The reply should be one number: how many lines of the data below contain "chevron".

+===+

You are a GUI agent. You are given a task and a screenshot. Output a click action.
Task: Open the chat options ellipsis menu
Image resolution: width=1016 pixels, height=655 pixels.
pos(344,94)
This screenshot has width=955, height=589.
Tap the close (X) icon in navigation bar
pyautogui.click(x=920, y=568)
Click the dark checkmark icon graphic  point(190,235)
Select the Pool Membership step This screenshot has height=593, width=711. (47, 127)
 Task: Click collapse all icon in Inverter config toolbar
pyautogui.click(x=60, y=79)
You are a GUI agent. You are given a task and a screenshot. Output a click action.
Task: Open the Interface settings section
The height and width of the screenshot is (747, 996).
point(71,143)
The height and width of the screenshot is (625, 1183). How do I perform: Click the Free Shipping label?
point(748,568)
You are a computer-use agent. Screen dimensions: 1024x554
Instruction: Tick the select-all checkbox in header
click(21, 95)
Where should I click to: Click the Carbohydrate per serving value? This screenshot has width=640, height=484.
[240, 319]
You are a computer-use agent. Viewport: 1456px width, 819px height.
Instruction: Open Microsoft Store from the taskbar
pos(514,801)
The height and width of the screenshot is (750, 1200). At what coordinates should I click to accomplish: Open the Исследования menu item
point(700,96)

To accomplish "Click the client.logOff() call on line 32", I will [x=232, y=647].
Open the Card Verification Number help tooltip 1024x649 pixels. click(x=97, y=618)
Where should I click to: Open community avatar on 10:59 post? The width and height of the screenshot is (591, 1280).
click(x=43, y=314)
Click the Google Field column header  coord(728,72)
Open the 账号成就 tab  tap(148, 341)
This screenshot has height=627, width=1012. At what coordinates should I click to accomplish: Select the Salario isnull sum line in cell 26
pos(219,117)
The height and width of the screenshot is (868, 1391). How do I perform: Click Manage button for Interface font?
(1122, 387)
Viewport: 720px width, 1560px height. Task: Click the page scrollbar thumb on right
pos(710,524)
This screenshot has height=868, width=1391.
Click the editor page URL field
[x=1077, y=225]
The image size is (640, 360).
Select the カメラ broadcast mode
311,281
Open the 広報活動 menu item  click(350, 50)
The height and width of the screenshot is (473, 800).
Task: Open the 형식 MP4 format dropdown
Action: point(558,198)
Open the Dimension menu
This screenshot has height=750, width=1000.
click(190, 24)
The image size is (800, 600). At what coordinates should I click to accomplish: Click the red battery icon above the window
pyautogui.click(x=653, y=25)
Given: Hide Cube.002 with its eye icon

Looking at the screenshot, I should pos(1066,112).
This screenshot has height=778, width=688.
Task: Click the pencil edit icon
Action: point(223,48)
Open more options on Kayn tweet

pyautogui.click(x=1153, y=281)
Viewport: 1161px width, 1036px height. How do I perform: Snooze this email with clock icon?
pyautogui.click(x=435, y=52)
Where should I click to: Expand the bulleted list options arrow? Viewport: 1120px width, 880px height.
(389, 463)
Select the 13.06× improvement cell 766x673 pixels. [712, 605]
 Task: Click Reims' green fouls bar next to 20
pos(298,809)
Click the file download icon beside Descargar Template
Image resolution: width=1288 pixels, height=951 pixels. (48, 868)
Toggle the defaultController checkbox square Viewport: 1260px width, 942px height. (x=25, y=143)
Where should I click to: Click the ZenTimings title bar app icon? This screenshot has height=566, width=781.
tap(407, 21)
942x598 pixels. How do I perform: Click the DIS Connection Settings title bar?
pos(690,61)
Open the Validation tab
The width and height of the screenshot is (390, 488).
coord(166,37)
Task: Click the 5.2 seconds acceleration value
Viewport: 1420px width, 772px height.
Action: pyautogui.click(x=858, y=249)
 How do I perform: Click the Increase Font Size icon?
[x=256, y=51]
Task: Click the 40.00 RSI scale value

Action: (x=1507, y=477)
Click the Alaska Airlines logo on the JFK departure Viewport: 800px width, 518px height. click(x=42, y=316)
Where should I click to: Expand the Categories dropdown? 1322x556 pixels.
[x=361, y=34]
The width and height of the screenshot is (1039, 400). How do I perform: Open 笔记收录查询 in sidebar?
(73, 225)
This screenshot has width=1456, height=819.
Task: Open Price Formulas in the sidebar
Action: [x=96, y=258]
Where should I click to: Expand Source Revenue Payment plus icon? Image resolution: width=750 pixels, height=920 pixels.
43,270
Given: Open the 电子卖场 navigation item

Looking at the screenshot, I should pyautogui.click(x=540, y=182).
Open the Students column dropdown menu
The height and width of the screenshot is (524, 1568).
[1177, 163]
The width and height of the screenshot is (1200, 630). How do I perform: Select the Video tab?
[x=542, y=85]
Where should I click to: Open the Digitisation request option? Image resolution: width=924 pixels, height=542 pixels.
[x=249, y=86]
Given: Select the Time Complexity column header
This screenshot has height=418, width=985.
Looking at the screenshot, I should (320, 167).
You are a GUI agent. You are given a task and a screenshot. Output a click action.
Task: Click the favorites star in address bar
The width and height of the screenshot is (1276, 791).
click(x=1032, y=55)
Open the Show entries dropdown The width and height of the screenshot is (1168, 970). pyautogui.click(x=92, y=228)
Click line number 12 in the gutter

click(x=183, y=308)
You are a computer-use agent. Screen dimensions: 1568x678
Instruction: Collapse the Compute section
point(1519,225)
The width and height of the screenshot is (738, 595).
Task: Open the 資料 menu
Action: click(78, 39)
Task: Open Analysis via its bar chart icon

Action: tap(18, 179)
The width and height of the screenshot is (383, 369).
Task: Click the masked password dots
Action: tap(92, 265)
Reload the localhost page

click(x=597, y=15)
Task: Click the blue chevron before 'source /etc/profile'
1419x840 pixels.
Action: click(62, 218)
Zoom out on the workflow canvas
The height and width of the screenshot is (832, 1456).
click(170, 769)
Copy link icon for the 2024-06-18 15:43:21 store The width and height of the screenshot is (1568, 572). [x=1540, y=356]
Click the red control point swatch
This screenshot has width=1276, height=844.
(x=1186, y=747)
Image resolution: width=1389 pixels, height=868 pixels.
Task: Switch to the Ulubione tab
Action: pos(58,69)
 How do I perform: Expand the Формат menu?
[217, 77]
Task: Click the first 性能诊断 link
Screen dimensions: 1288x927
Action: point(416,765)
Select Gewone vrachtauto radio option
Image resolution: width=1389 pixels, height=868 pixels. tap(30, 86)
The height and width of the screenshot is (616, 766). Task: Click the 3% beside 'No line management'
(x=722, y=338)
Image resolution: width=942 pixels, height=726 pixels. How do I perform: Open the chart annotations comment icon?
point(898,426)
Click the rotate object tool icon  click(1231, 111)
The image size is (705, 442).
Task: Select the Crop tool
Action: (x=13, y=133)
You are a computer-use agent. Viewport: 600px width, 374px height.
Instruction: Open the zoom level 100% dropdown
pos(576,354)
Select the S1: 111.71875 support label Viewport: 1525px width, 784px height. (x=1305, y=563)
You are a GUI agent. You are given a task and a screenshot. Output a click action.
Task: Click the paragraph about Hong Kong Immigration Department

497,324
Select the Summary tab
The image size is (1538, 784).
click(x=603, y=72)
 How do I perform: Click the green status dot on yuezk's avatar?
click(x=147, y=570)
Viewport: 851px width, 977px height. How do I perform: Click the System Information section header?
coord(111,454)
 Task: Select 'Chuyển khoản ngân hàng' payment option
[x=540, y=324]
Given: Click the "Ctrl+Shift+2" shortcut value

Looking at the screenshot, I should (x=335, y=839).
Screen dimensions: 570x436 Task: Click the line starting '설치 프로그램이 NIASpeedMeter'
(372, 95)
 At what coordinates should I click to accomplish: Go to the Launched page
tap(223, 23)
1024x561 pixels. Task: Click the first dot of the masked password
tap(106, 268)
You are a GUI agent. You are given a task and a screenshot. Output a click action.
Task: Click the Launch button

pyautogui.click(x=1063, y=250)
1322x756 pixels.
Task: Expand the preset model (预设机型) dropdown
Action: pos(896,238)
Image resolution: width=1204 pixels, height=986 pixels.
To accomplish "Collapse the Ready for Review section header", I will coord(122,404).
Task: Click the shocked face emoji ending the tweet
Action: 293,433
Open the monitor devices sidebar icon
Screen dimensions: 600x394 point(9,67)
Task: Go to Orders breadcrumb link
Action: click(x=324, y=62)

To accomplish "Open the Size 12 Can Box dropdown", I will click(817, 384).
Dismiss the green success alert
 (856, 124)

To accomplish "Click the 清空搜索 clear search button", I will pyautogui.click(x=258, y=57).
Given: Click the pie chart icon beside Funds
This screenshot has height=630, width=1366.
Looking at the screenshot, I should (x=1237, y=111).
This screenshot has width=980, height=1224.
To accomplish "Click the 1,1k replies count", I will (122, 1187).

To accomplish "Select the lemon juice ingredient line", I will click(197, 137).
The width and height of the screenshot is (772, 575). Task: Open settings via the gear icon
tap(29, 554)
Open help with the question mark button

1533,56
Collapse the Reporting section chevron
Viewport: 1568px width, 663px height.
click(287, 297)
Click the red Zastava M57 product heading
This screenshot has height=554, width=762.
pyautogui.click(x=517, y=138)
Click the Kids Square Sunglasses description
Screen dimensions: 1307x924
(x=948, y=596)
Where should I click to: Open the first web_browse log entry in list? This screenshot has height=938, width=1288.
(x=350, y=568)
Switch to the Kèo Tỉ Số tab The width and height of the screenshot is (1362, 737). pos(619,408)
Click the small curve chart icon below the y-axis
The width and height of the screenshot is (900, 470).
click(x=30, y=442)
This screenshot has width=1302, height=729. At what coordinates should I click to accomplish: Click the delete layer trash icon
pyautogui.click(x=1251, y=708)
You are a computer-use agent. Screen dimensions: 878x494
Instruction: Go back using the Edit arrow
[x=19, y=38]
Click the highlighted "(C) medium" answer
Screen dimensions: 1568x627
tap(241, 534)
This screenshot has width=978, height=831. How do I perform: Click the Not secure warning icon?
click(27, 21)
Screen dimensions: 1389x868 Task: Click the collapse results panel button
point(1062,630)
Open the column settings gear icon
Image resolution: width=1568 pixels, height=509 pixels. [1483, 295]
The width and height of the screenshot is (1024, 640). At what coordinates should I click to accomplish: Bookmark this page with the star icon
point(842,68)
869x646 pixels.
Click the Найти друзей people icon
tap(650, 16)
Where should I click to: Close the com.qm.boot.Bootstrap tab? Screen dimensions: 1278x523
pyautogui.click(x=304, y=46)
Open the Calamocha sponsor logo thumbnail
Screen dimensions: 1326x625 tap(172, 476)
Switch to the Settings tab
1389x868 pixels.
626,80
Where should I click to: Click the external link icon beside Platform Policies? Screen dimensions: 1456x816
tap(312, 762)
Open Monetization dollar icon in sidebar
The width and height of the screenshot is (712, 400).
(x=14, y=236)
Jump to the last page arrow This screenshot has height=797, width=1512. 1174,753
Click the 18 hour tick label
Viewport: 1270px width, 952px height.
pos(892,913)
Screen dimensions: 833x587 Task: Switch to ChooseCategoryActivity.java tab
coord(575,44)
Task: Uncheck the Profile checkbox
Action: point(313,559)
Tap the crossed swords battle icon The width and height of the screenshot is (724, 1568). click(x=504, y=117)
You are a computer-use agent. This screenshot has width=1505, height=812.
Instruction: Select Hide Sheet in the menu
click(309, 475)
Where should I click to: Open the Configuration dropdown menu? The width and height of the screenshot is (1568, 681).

+===+

EXPECTED OUTPUT >>
2